(Collected data)

<<<<

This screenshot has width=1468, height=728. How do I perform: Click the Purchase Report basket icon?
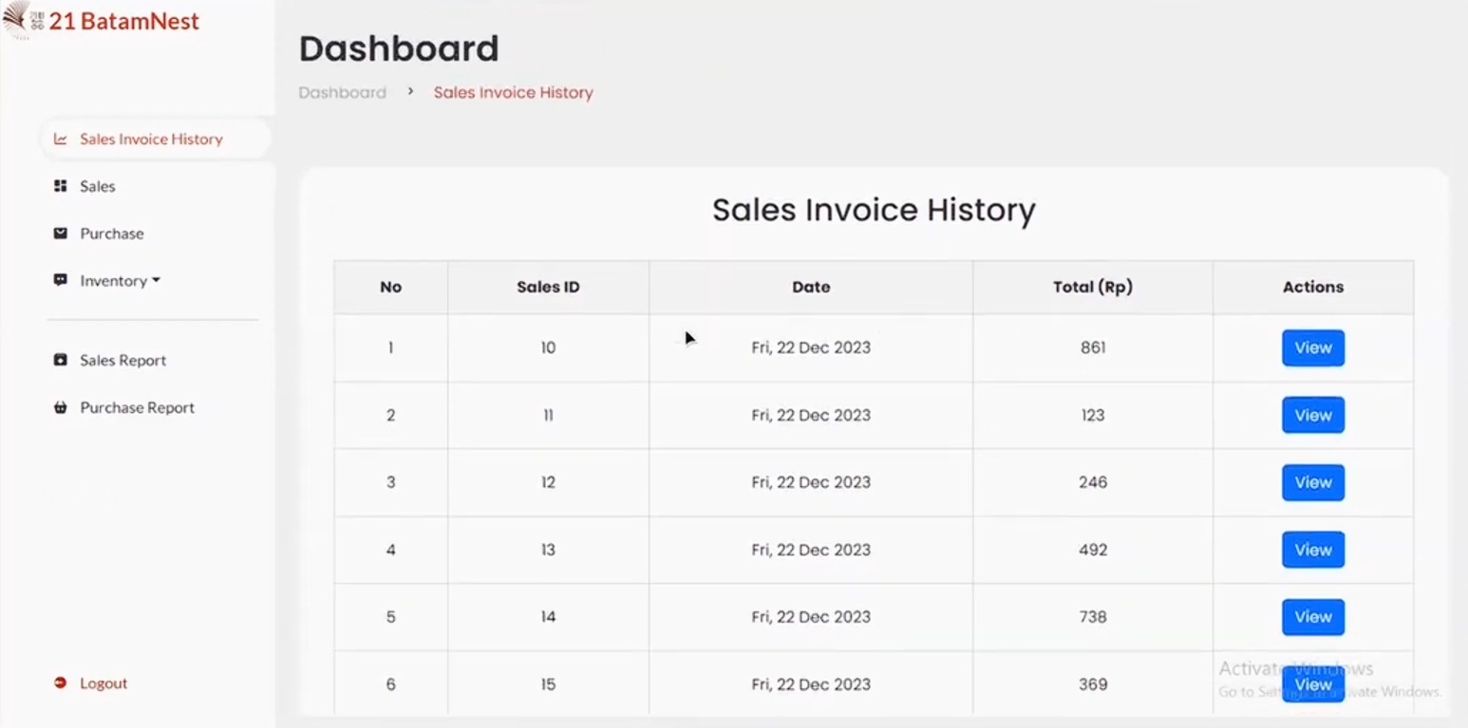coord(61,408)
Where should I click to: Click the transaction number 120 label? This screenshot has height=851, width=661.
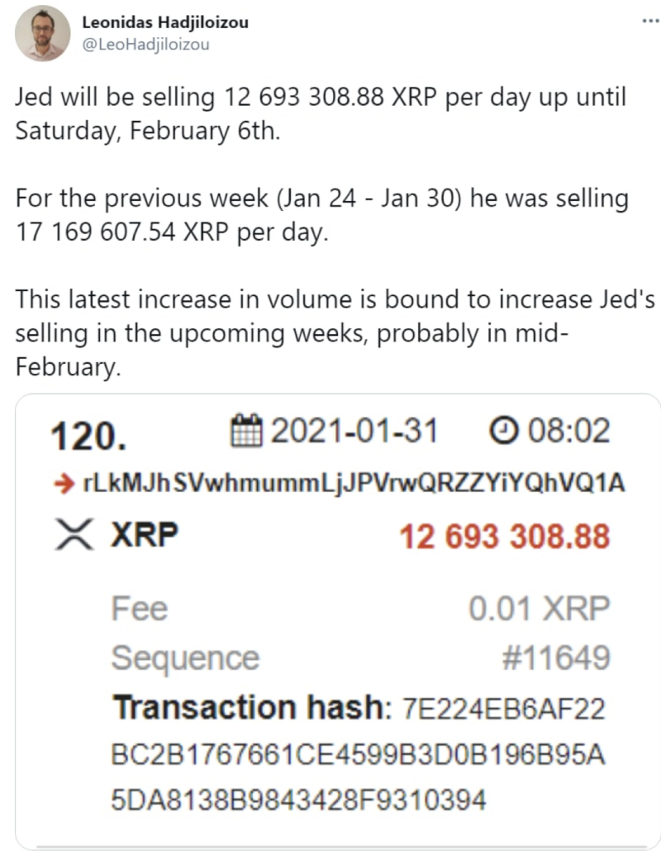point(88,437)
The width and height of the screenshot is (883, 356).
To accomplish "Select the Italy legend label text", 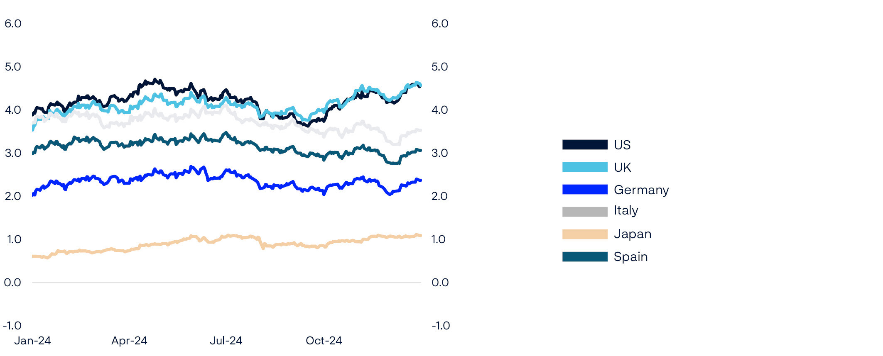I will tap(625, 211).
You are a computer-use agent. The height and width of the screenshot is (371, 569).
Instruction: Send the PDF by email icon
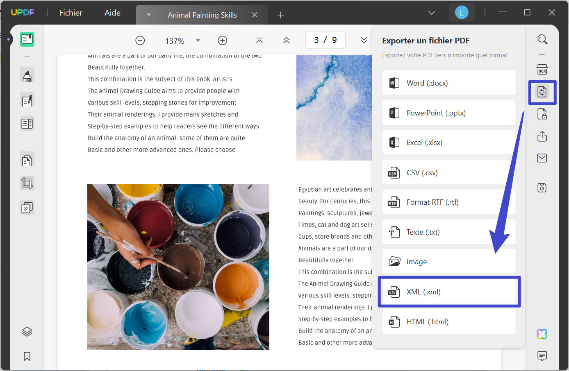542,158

>>>>

Starting with the line that contains "You are a computer-use", give the lines again exactly as they appear through the last line of the data, pictures excluded.

### RESPONSE FOR THIS EXERCISE
You are a computer-use agent. The height and width of the screenshot is (371, 569).
Instruction: Send the PDF by email icon
542,158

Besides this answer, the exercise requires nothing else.